When the INRatio blood-monitoring device was recalled in December 2014, it caused concern for thousands of patients across the country. The device, manufactured by Alere Inc., was subject to a Class I recall, which is the most serious type of recall issued by the U.S. Food and Drug Administration (FDA).

The INRatio was used to test a patient’s prothrombin time (PT), or the time it takes for the patient’s blood to clot. The PT level determines the dosage of medication a patient needs to take to stay within a safe range. Too little of the medication, and a patient could suffer from a blood clot, too much and a patient could suffer from uncontrollable bleeding.

The INRatio was recalled after it was determined the device was providing erroneous readings which could cause patients dangerous and life threatening complications. Plaintiffs in the defective medical device lawsuits claim they never received recall notices from Alere, and when they learned of the recall themselves, Alere refused to refund them the cost of the device.

Alere has struggled with the INRatio ever since the recall and problems really began to mount for the company when the FDA advised Alere to recall the second generation of its blood-monitoring device, the INRatio2, several weeks ago. While the company has been working on a software fix to correct the inaccurate readings, the FDA found the fix to be inadequate.
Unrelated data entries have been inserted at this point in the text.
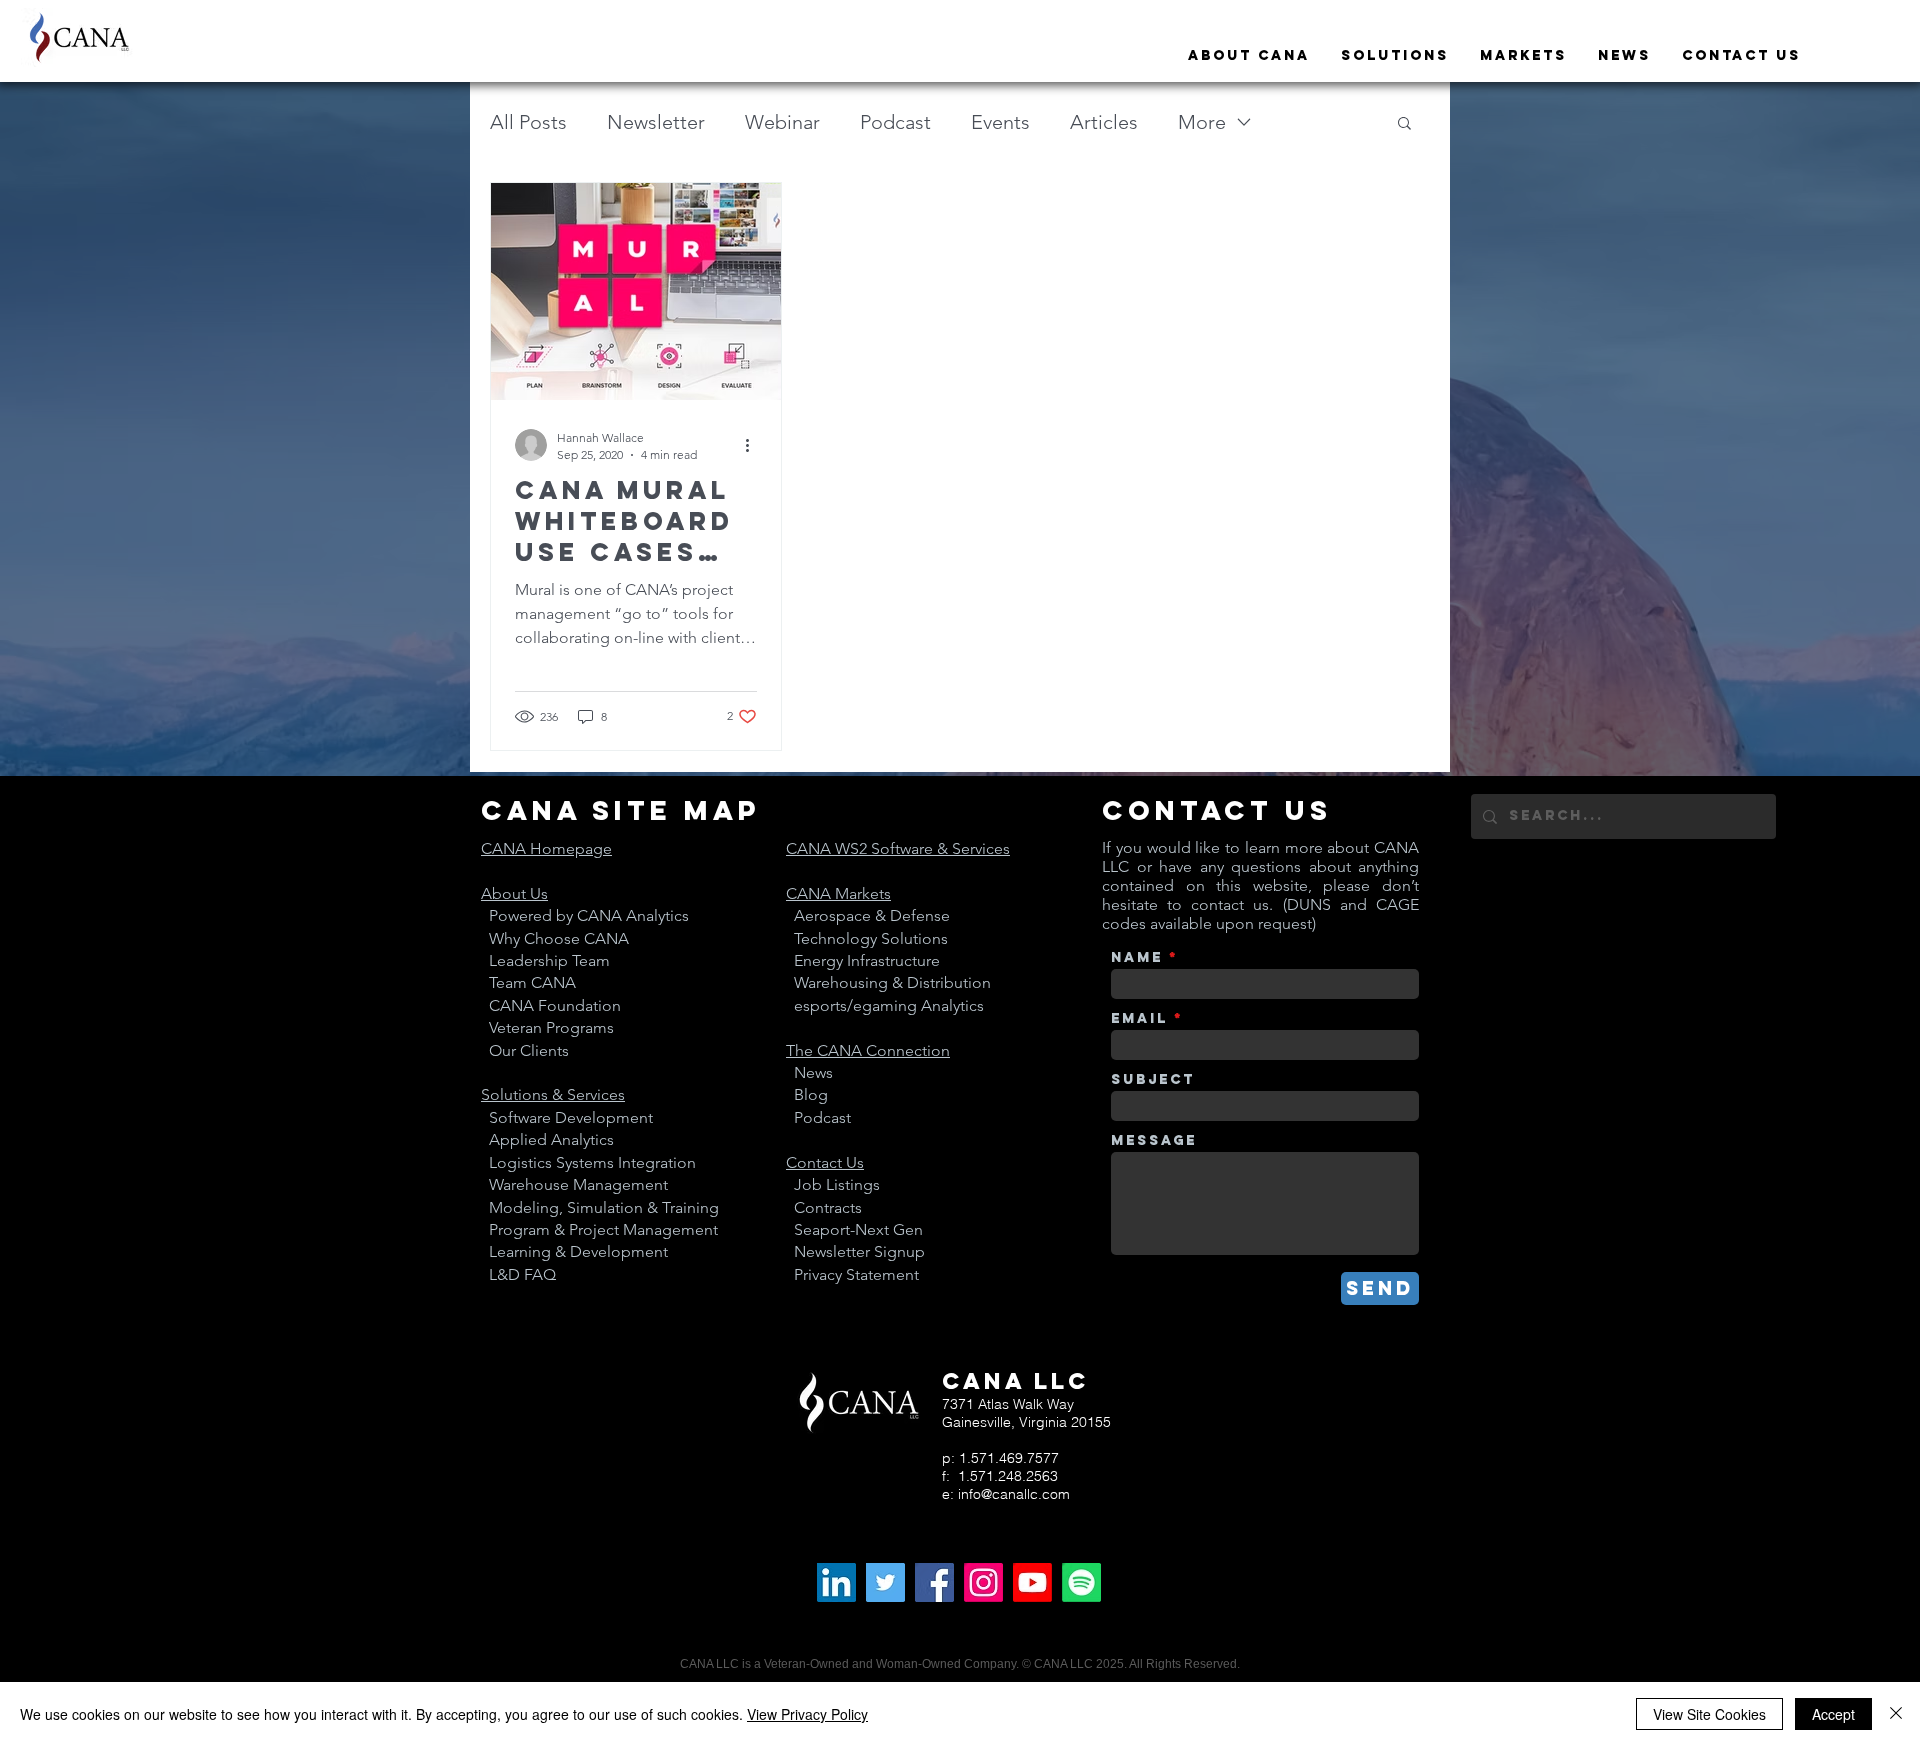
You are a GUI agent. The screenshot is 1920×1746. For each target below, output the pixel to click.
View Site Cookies (1709, 1714)
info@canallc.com (1014, 1494)
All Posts (528, 122)
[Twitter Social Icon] (885, 1582)
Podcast (895, 122)
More (1202, 122)
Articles (1104, 122)
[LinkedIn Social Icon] (836, 1582)
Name (1137, 958)
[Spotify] (1081, 1582)
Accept (1833, 1714)
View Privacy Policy (807, 1714)
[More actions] (754, 445)
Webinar (782, 122)
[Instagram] (983, 1582)
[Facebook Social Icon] (934, 1582)
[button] (1404, 124)
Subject (1153, 1080)
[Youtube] (1032, 1582)
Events (1000, 122)
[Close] (1896, 1714)
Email (1139, 1019)
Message (1154, 1141)
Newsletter (656, 122)
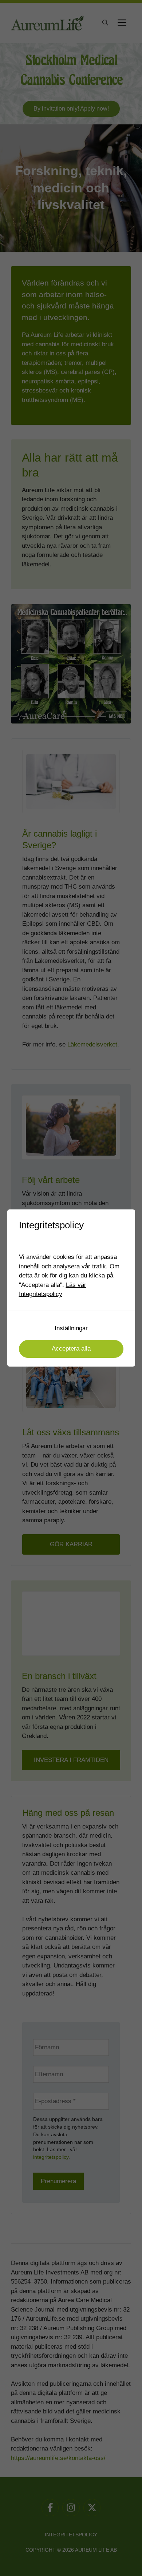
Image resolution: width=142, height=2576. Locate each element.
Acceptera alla (71, 1348)
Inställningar (71, 1328)
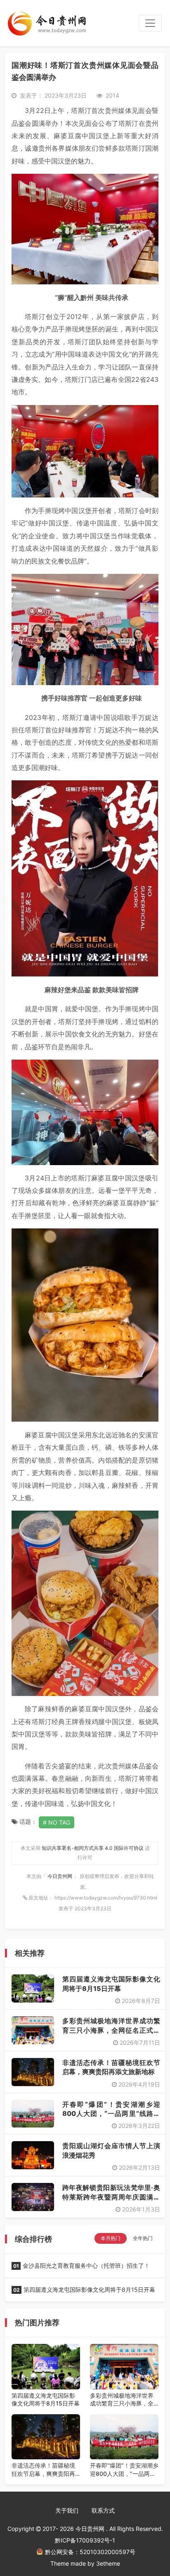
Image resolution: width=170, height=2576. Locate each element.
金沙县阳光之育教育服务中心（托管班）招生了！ (81, 2265)
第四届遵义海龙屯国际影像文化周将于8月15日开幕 (84, 2289)
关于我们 (66, 2510)
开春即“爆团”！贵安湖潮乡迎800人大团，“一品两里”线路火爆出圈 (111, 2113)
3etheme (108, 2563)
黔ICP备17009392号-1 (85, 2540)
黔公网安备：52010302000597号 (90, 2551)
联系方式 (103, 2510)
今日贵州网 (60, 1876)
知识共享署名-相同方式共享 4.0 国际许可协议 (93, 1848)
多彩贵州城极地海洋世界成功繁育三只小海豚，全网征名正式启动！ (111, 2030)
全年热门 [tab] (143, 2238)
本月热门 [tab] (110, 2238)
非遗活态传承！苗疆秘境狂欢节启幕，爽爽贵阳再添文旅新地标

The initial recall of Alere’s blood-monitoring device had significant implications for plaintiffs in the Xarelto litigation. Xarelto is a new type of blood thinner that does not require the routine blood monitoring more traditional anticoagulants require. In the clinical trial that lead to Xarelto’s FDA approval, doctors used the INRatio to monitor patients’ PT levels. Plaintiffs now believe the faulty device compromised the trial data.